The theory is popular with white supremacists and is based on the racial untruth that white people are being deliberately replaced by people of color. It's reportedly all over the 180-page manifesto from the suspected gunman, a white 18-year-old who drove hours from his home to carry out the attack, outlining detailed plans for carrying out Saturday's massacre. Those plans revealed that the alleged shooter specifically targeted the supermarket because its neighborhood had a high percentage of black residents. "Buffalo's 14208 zip code has the highest percentage of black people, which is close enough to where I live," reads a line in the manifesto.
The gunman who killed 49 people at two mosques in Christchurch, New Zealand, in 2019 is also reportedly mentioned in the manifesto.
A similar racist document was found online at the time, in which the gunman called out "trespassers" and millions of people came. across the border "invited by the state and by corporations to replace white people who couldn't reproduce."
Aside from the Christchurch massacre, fears of a "grand replacement" have fueled numerous mass shootings and other acts of violence against immigrant communities across the United States in recent years, including the 2019 mass shooting in El Paso at a Walmart store. (My colleague Fernanda Echavarri traveled to El Paso shortly after the shooting and detailed the community devastation and America's new normal in a moving episode of the Mother Jones podcast, which you can listen to below.) The theory became particularly popular during Trump, when the far right Media, the President and some Republican congressmen openly propagated the same brutally racist views and warned of a violent "invasion" by immigrants.
Note:- check here for more information The Buffalo Shooter’s Manifesto Relied on the Same White Supremacist Conspiracy Pushed by Tucker Carlson.
But arguably the most prominent proponent of the theory was Tucker Carlson.

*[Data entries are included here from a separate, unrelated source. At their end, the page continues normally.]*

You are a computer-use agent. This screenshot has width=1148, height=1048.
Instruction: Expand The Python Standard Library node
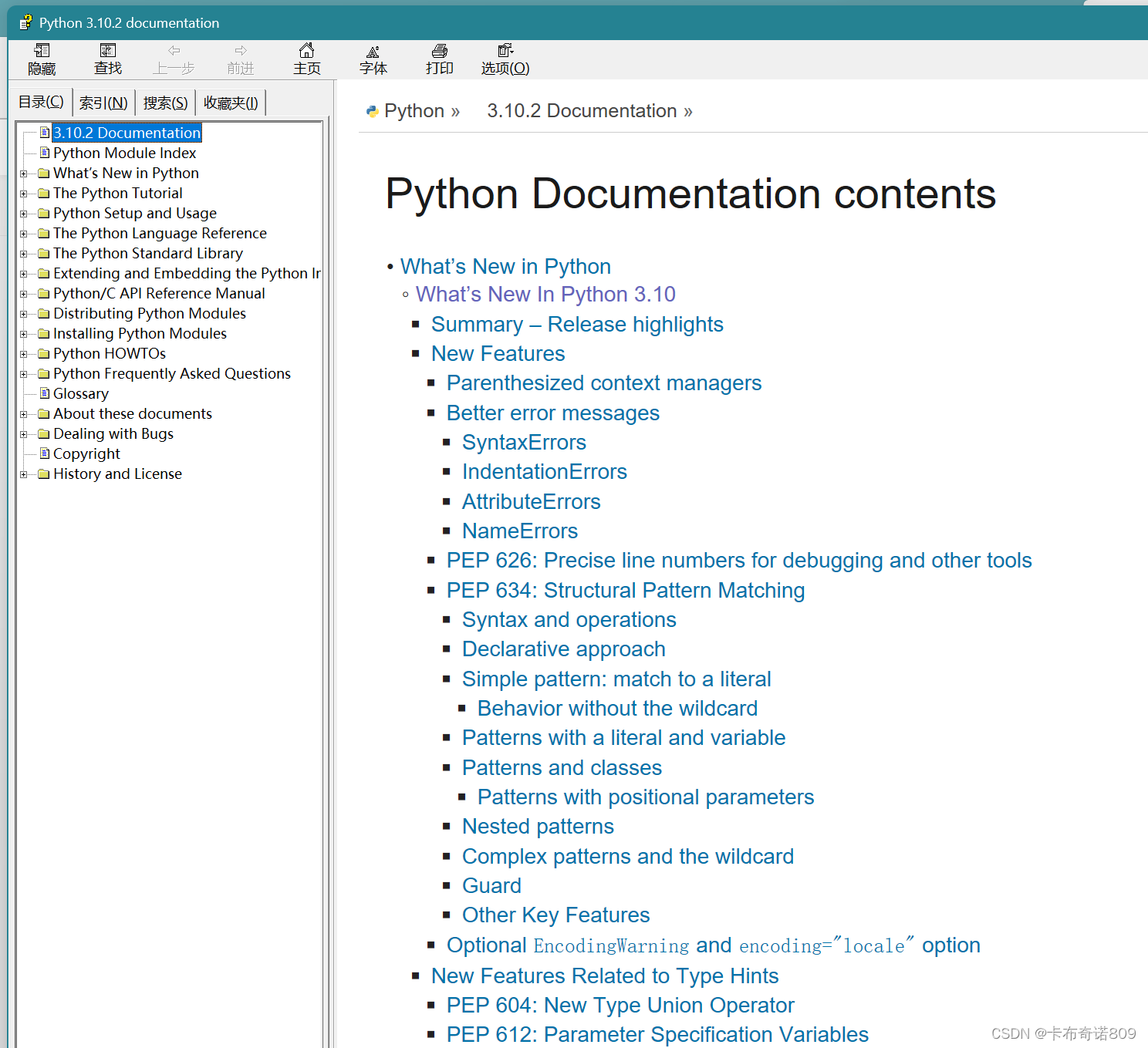coord(23,253)
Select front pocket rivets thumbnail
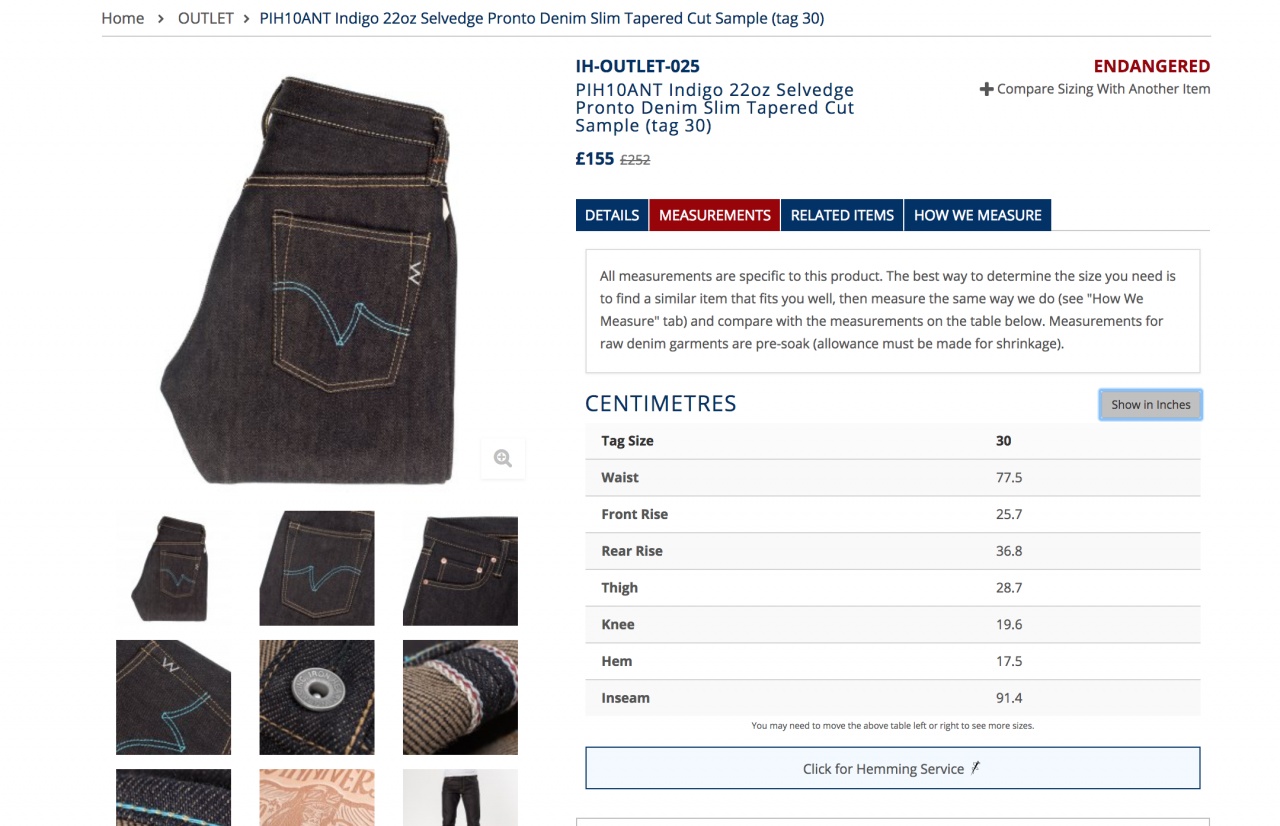Screen dimensions: 1280x826 460,568
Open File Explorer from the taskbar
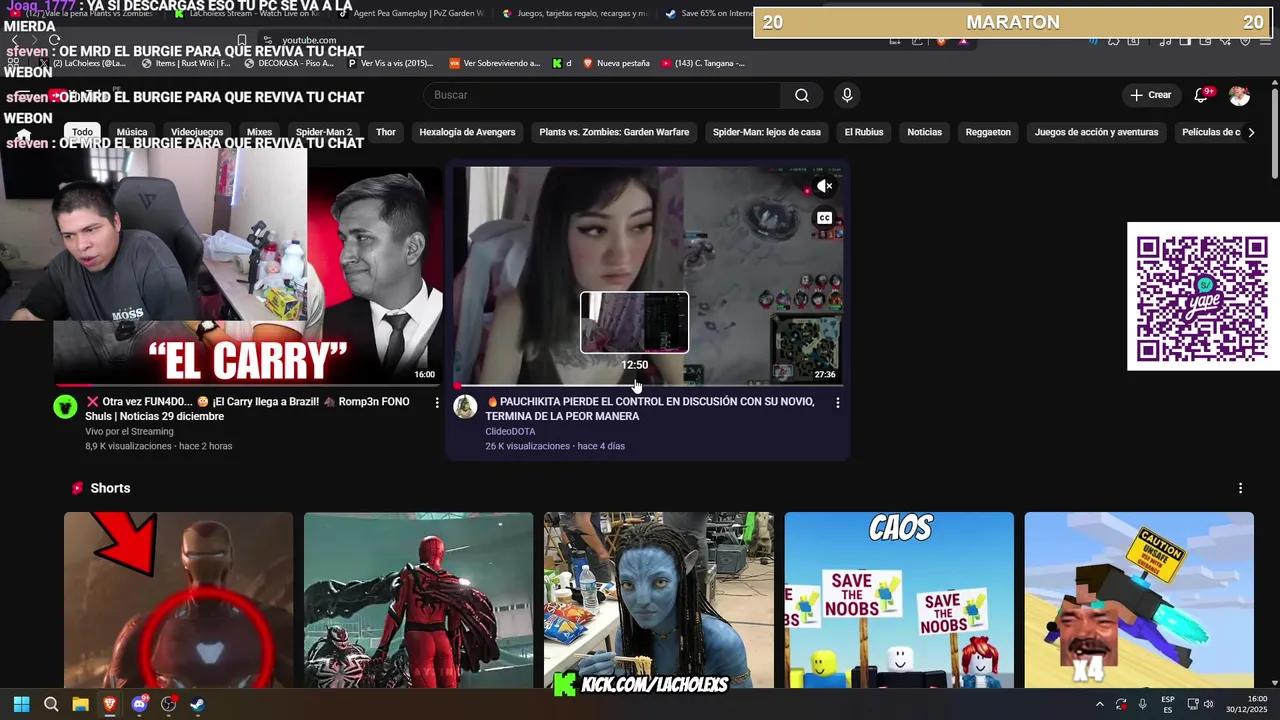 point(79,705)
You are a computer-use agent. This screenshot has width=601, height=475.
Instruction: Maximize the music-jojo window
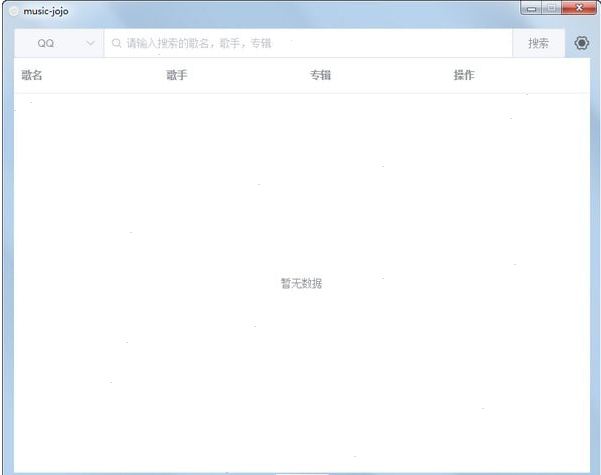click(551, 8)
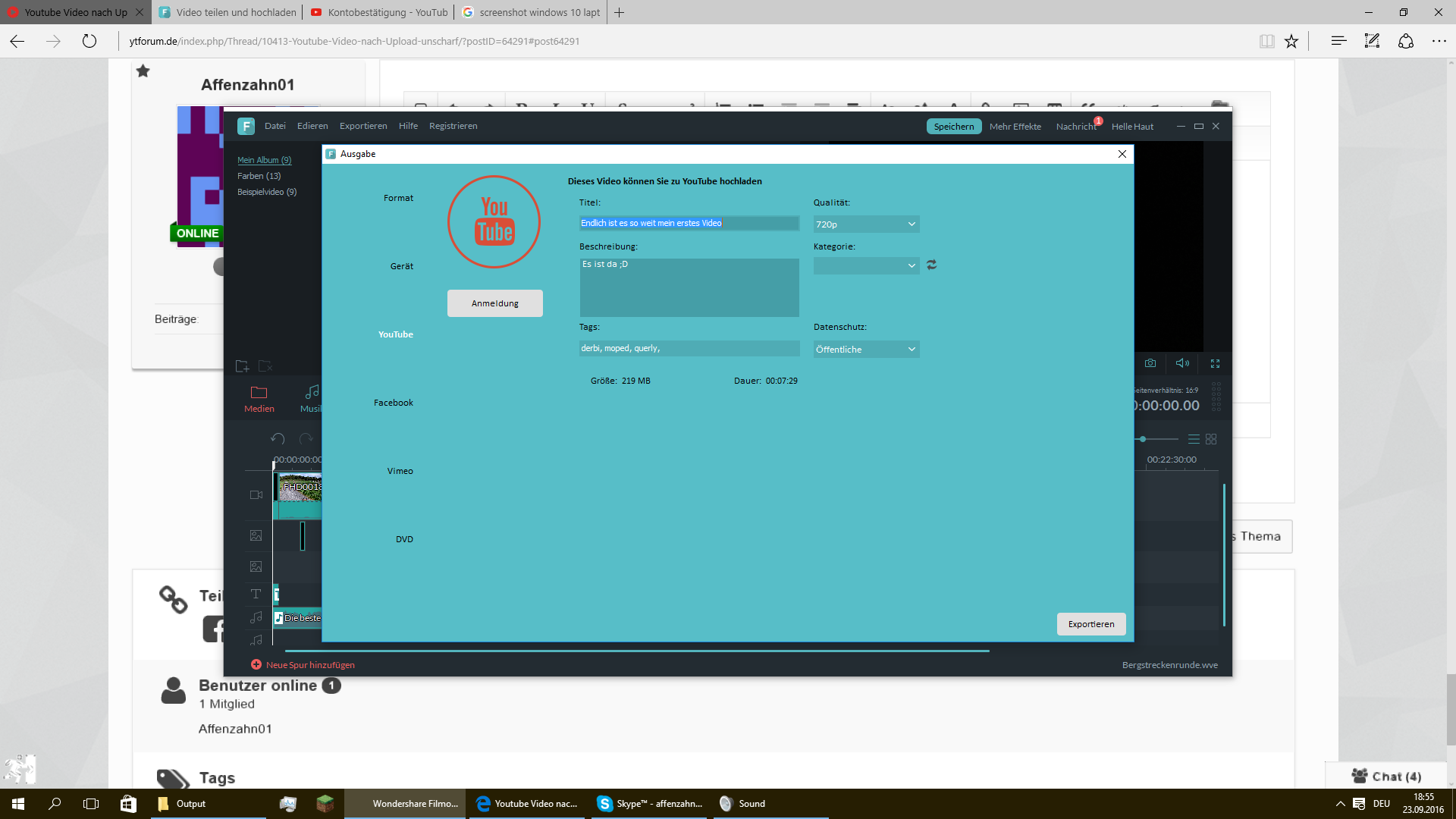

In a scathing three-part series examining Carlson's outsized role in fomenting fears of white supremacy, The New York Times recently noted that Carlson has long promoted the false conspiracy theory that the Democrats are carrying out an elaborate mission to "pull out more compliant voters." to win the third world. " " to replace the current electorate and win elections. Carlson has even defended the theory's role in motivating the January 6 attack on the US Capitol building.
Carlson will surely face a new test in the wake of the Buffalo tragedy.
Of course, none of this will trigger significant punishment for the Fox News host. After all, embracing Carlson's white supremacist views is now the bread and butter of the rest of the GOP.